___ Records shown

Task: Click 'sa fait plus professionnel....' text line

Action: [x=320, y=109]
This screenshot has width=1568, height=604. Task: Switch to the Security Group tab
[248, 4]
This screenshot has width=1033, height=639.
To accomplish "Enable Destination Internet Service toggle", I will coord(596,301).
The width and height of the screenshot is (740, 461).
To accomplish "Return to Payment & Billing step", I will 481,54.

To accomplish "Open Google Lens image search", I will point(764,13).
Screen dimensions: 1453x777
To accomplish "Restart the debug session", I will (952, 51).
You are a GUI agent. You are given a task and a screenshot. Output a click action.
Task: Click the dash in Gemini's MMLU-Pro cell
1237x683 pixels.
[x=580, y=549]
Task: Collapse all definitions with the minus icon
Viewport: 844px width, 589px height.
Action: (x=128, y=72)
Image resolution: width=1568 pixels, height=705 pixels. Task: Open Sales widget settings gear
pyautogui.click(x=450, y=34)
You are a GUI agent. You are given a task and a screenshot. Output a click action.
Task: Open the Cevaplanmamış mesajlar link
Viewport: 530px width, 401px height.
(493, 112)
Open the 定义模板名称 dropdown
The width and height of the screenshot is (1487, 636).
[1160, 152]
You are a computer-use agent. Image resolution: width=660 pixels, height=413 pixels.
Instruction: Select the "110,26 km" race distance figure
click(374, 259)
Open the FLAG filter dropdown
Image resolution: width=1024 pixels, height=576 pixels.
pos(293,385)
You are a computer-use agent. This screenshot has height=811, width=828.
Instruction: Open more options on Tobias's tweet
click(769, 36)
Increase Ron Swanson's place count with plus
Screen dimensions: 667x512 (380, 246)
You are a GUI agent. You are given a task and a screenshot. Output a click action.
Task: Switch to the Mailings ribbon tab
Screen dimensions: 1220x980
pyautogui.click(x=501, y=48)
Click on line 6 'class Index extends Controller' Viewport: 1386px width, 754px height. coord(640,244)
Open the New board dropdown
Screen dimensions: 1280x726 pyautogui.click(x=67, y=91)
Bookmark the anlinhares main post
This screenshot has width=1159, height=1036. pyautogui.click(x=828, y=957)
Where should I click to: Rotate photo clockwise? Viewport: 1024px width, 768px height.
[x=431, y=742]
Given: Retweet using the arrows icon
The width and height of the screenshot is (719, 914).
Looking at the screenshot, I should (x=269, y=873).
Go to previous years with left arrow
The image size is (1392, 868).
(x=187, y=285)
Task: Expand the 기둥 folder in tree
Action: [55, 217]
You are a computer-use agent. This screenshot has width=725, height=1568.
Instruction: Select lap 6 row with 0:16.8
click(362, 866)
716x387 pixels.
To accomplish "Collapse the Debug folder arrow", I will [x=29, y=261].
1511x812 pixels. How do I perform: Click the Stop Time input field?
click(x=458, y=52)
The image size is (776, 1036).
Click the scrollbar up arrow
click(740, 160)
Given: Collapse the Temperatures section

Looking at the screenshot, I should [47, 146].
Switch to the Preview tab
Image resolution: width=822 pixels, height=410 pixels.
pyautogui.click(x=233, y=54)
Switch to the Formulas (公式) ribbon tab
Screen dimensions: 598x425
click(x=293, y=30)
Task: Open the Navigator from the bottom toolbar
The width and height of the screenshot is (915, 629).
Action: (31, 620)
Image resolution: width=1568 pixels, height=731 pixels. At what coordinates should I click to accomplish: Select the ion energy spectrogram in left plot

______

(Instructions for the task):
Every line of the listing above that contains "computer" is to be copied.

(Solution):
You are a computer-use agent. Image resolution: width=660 pixels, height=413 pixels.
You are a computer-use agent. This screenshot has height=811, width=828.
You are a computer-use agent. This screenshot has width=725, height=1568.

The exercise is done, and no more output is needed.